1963年下半年,我升入六年级,继续担任班主席,同时当选校学生会主席、少先队大队长。彼时全国掀起学雷锋热潮,我校积极响应号召,在辅导员芦老师的带领下,我们少先队大队常态化开展志愿服务。周末留校清扫校园、擦洗门窗;课余帮生产队捡拾麦穗、助力田间劳作;主动帮扶村里困难户抬水、收割,捡拾鸡粪支援集体生产。校内推行“一帮一”帮扶机制,优生结对辅导学困生,我也在互助相伴中收获了纯粹真挚、延续至今的同窗情谊。
六年小学,学校曾三次搬迁校址,辗转三地。一二年级的校舍坐落于山水相依的古寨之上,三面环水、环境清幽,院前操场开阔,山下村落静谧,是静心读书的好去处,从我家往返学校需跋涉六华里,沿途四季风光,尽数刻入记忆。三年级时,学校迁至三公里外的西湾村,校舍由老旧仓库改造,简陋朴素,唯有院口一棵白杨树常年相伴。四年级,学校再度搬迁至梅铺塘湾,紧邻镇区、背靠滔河,路程缩减至两华里,校舍环境清幽雅致,读书氛围更佳。
数次校址更迭、师生更替,不变的是我们同窗相伴、刻苦求学的初心,自带板凳、勤勉治学的习惯贯穿我的整个小学时光。年少时,我曾埋怨家境清贫、求学奔波、校舍不定,回望过往才深深懂得,建国初期百废待兴,国家在物资匮乏的困境中竭力兴办乡村教育,为寒门子弟撑起求学之路,这份机遇与坚守格外珍贵。

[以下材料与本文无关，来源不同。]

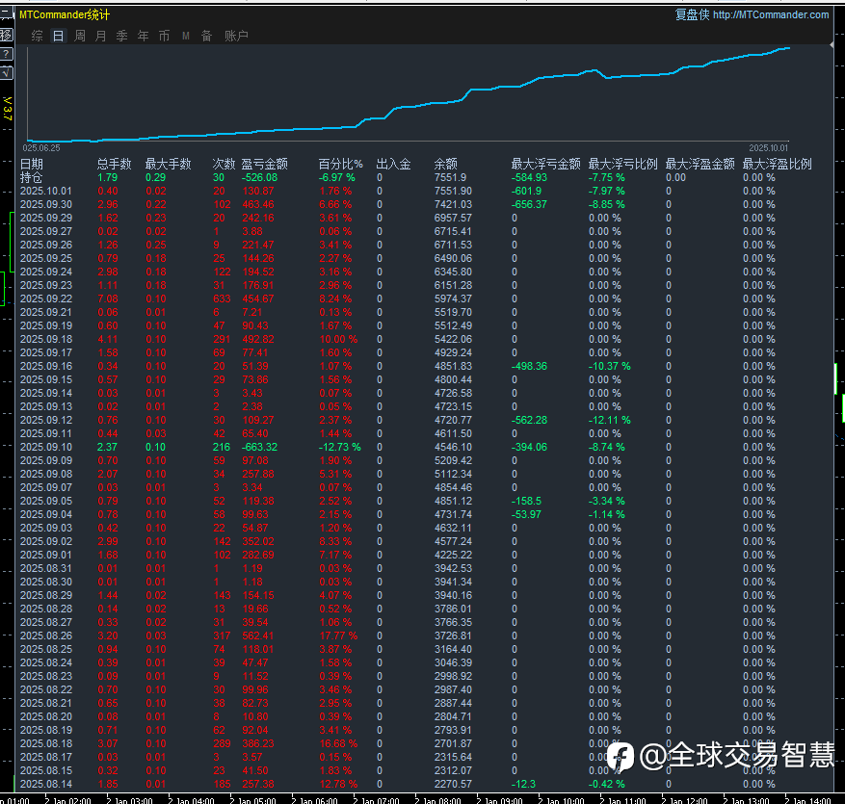Switch to the 账户 account tab
Screen dimensions: 845x804
click(236, 36)
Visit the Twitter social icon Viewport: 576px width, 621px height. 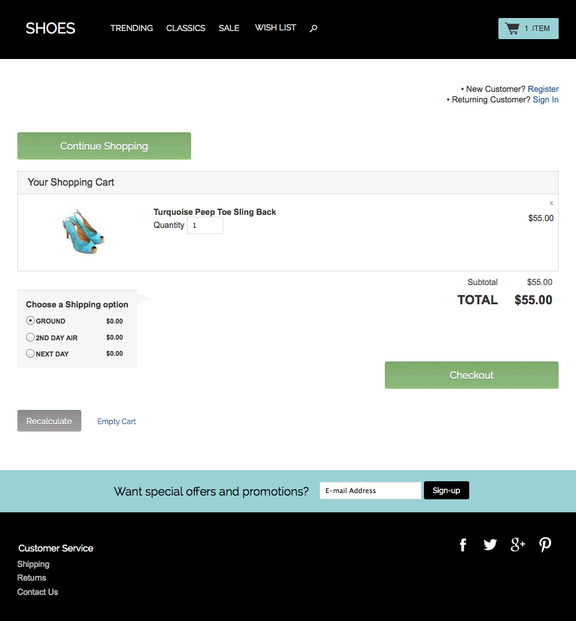pos(490,545)
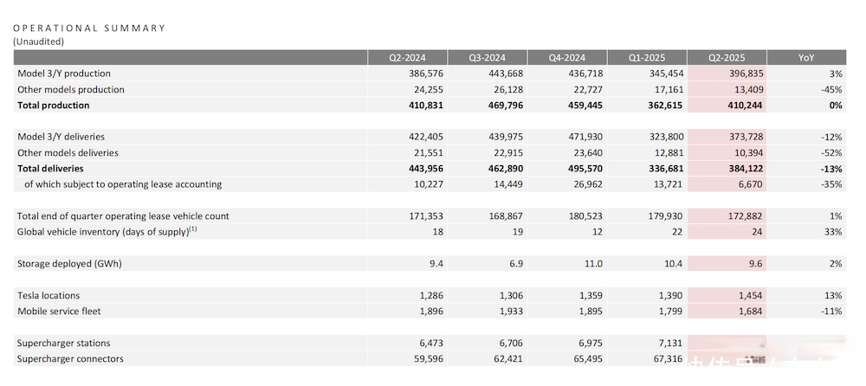
Task: Click the Model 3/Y production row label
Action: (64, 74)
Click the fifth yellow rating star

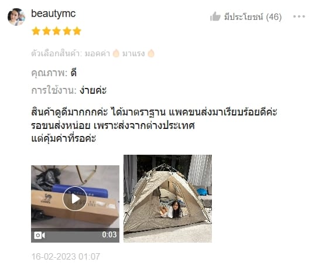pyautogui.click(x=77, y=31)
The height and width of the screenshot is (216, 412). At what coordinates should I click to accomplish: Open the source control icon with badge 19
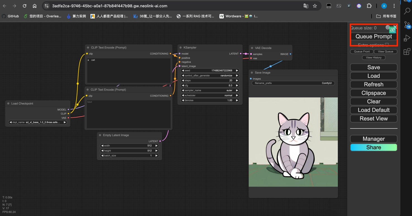click(x=407, y=25)
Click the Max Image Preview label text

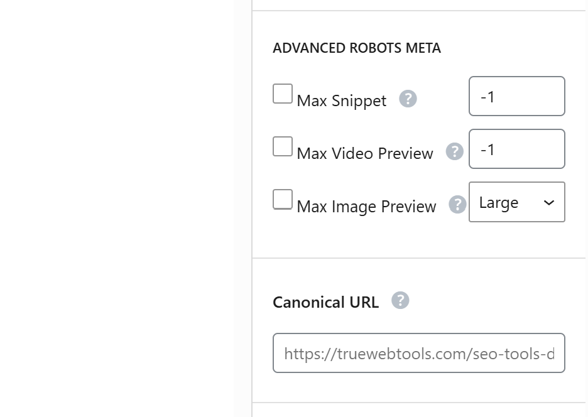pos(366,207)
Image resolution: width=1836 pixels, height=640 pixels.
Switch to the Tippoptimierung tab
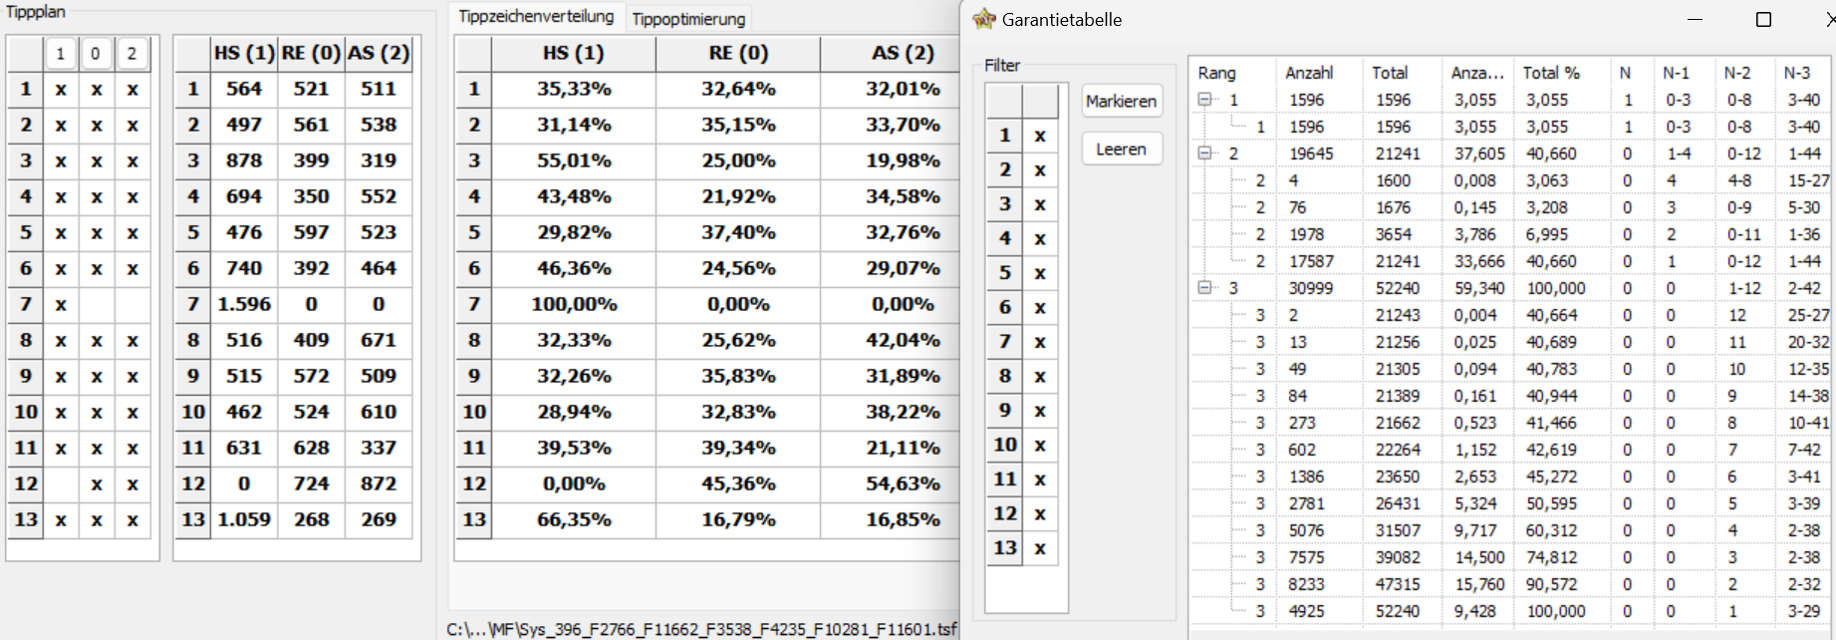[688, 19]
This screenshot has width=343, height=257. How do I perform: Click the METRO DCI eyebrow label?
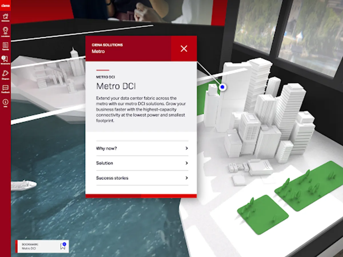[x=105, y=77]
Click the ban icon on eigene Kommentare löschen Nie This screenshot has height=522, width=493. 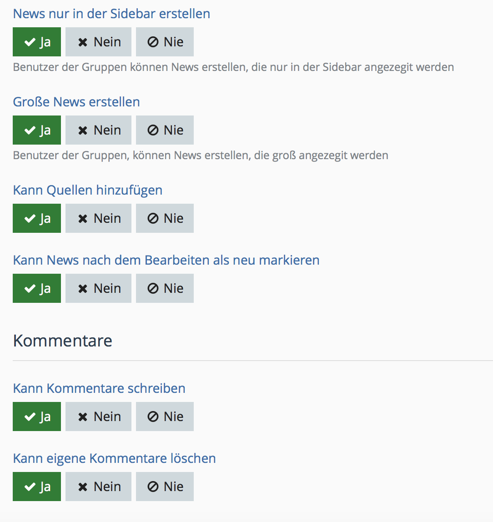pyautogui.click(x=153, y=487)
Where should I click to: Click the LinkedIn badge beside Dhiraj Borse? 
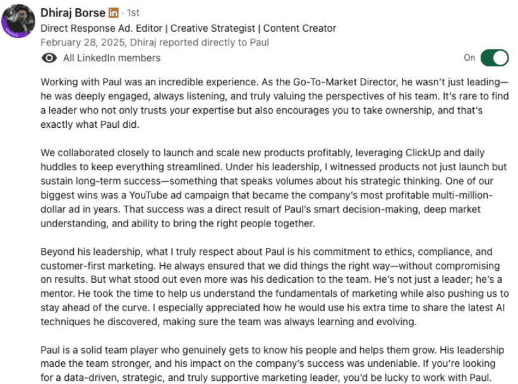point(113,13)
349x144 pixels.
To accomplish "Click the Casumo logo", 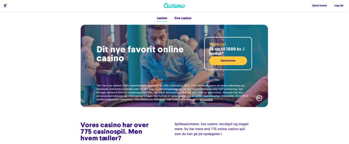I will pyautogui.click(x=174, y=5).
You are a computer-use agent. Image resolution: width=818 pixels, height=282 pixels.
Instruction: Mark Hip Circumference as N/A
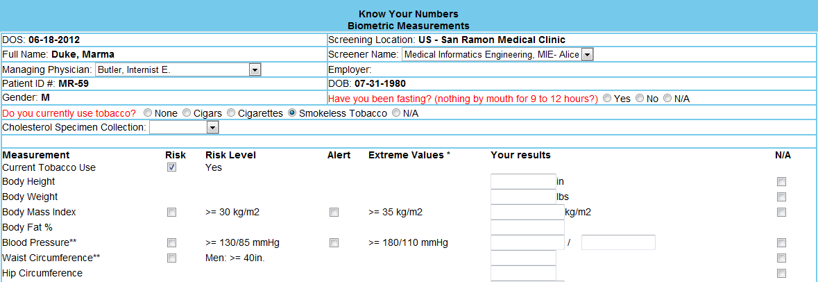point(781,274)
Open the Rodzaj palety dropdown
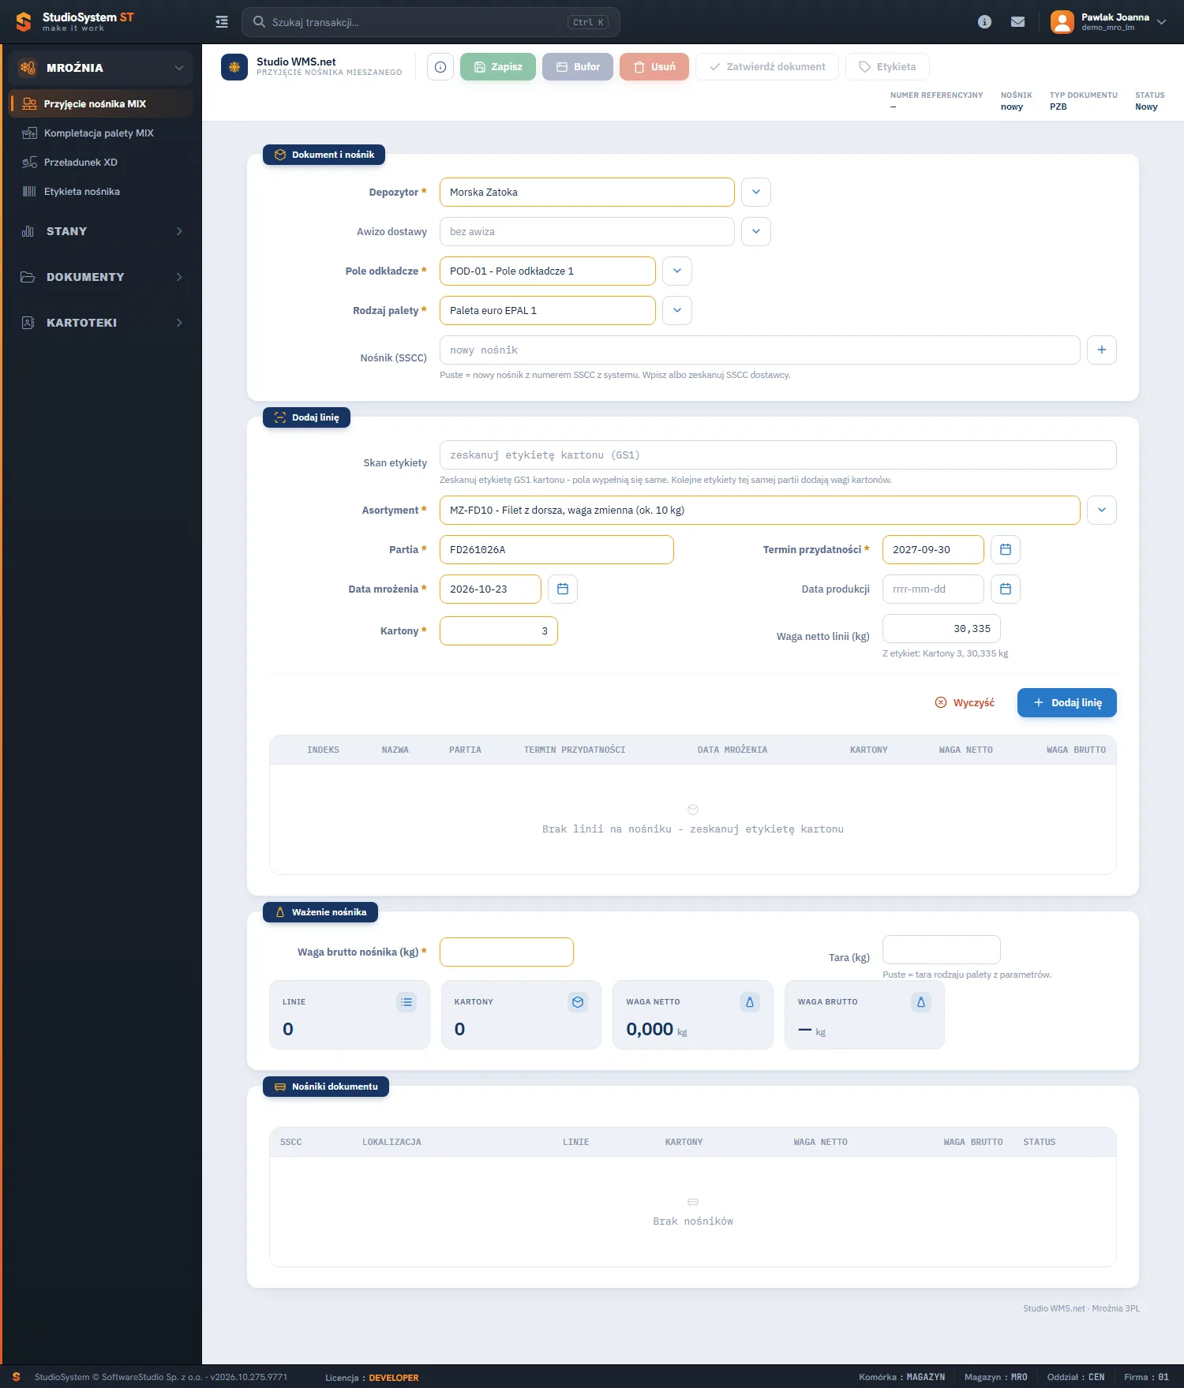The height and width of the screenshot is (1388, 1184). click(677, 311)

岁月流转,昔日垂髫孩童已然鬓染霜华。2021年夏天,我带着退休后出版的诗词集《山风水韵》重返母校赠书。崭新明亮的教学楼取代了旧时简陋校舍,昏暗的煤油灯、老旧的灶台早已湮没在岁月长河。唯有滔河水依旧潺潺东流,校园的朗朗书声,依旧清亮动人,一如数十年前那般纯粹美好。